* [What is expected] Read the data below. Every line holding the string "legal" must be copied.

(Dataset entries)
+++
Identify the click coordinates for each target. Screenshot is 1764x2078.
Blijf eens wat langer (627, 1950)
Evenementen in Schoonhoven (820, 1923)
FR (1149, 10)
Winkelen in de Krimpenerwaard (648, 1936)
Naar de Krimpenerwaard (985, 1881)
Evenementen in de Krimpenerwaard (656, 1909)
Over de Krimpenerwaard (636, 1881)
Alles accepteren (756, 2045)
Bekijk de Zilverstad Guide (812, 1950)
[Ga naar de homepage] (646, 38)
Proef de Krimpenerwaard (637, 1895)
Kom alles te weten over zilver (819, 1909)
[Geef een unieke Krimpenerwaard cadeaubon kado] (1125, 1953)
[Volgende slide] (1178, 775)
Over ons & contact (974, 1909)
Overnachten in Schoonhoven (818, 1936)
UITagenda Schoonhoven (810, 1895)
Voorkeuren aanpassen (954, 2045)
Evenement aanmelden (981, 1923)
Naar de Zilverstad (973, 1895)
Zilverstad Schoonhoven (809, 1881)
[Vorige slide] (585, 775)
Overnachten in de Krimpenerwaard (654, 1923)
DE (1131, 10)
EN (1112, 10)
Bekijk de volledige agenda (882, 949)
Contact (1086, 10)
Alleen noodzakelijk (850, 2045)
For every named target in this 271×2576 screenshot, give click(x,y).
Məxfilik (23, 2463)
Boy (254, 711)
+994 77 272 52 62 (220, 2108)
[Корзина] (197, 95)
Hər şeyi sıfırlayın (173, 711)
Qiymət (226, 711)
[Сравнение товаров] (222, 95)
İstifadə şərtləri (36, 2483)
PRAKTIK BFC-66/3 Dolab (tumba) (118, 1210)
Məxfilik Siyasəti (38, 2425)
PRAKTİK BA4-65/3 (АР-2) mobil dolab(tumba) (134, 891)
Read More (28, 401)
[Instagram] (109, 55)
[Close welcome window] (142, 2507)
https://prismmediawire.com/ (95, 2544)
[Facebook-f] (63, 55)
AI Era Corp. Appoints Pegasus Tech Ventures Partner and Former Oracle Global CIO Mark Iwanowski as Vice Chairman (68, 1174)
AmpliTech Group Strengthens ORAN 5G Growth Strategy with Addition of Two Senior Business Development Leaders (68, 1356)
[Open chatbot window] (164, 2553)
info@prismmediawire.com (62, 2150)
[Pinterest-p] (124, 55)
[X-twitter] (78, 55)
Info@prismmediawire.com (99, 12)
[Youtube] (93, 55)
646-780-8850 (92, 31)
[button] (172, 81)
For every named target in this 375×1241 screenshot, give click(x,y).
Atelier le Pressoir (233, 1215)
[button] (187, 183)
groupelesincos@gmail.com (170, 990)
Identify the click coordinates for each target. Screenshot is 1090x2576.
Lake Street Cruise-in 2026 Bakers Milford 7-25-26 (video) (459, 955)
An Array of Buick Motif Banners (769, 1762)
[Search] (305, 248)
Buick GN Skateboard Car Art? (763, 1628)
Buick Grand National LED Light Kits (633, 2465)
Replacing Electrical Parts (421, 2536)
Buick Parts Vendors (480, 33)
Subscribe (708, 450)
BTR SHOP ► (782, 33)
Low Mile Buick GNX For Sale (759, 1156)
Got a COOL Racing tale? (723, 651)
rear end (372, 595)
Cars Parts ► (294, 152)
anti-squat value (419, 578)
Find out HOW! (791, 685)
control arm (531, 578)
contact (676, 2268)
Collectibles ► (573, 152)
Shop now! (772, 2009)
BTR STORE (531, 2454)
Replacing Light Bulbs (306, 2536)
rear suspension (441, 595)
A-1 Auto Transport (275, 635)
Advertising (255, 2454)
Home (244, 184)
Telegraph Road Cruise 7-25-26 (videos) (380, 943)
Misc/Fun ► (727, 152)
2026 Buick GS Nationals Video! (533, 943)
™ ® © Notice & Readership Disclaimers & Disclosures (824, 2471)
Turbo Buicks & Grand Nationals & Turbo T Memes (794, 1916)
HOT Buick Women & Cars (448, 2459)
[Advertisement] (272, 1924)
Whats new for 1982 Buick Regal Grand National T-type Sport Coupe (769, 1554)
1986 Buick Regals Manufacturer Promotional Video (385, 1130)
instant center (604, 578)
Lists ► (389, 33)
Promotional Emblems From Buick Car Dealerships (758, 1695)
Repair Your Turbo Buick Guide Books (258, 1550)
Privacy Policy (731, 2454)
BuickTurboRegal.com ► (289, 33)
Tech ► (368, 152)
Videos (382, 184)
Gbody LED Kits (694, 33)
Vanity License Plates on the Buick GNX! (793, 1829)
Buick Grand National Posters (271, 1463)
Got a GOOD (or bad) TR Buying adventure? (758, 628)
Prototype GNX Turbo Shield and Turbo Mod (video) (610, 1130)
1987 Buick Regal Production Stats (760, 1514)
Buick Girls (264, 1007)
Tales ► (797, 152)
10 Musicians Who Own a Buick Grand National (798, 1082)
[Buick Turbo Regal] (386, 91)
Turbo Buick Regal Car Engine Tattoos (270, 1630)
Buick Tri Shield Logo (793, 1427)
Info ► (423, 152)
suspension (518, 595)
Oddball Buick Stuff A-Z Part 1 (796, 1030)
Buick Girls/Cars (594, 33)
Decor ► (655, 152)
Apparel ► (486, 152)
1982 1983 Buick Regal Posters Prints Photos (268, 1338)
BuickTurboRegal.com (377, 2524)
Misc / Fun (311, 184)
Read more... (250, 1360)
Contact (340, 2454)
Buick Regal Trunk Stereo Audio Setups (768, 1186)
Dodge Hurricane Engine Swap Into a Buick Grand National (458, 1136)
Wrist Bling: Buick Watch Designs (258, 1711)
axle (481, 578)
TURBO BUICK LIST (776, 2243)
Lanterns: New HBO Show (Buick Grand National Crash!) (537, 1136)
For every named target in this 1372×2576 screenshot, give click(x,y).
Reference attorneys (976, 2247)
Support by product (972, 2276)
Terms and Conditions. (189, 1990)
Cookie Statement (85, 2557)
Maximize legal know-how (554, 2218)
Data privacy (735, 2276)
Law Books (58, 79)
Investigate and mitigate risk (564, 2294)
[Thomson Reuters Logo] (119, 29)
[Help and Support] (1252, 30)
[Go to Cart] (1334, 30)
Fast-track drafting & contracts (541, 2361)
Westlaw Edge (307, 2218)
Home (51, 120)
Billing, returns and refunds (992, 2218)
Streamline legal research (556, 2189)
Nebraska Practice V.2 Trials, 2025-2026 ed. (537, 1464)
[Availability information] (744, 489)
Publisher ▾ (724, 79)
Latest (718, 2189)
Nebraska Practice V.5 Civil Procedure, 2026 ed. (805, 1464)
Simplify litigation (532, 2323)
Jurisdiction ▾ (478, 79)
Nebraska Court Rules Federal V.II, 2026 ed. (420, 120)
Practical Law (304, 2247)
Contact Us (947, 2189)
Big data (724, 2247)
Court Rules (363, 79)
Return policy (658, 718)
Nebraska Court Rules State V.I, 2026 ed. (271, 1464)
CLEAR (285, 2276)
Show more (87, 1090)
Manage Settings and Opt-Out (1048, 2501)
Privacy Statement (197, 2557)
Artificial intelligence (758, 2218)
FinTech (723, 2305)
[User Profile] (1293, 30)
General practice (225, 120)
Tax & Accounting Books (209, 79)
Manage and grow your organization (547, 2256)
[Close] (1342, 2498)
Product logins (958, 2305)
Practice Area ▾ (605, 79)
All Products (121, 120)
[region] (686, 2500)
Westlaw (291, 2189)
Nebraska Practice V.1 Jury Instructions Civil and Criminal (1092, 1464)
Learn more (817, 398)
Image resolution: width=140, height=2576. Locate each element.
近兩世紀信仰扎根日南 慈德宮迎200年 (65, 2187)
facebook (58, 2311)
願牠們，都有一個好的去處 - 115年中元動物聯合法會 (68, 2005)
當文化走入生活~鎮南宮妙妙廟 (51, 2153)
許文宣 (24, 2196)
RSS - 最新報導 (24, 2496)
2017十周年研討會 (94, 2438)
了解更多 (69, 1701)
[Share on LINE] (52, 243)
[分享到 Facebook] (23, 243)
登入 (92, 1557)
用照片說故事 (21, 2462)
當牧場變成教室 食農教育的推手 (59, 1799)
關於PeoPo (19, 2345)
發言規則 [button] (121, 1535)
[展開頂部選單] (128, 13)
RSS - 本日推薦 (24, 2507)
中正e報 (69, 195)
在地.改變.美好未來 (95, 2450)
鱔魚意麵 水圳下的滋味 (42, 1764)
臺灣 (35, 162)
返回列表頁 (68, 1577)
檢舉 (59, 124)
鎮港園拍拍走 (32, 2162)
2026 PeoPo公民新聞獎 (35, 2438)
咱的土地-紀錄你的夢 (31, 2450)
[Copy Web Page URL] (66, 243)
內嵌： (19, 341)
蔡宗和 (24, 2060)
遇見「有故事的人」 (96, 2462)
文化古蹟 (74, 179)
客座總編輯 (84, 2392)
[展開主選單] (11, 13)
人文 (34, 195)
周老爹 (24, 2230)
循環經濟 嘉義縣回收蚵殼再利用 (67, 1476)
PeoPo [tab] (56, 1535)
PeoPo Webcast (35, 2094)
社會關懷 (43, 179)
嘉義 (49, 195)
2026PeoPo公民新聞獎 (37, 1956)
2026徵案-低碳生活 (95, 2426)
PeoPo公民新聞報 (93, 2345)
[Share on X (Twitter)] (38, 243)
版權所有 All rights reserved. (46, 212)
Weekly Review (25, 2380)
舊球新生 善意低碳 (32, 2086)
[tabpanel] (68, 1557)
+++
* [Output of the exercise]
Maximize legal know-how (554, 2218)
Streamline legal research (556, 2189)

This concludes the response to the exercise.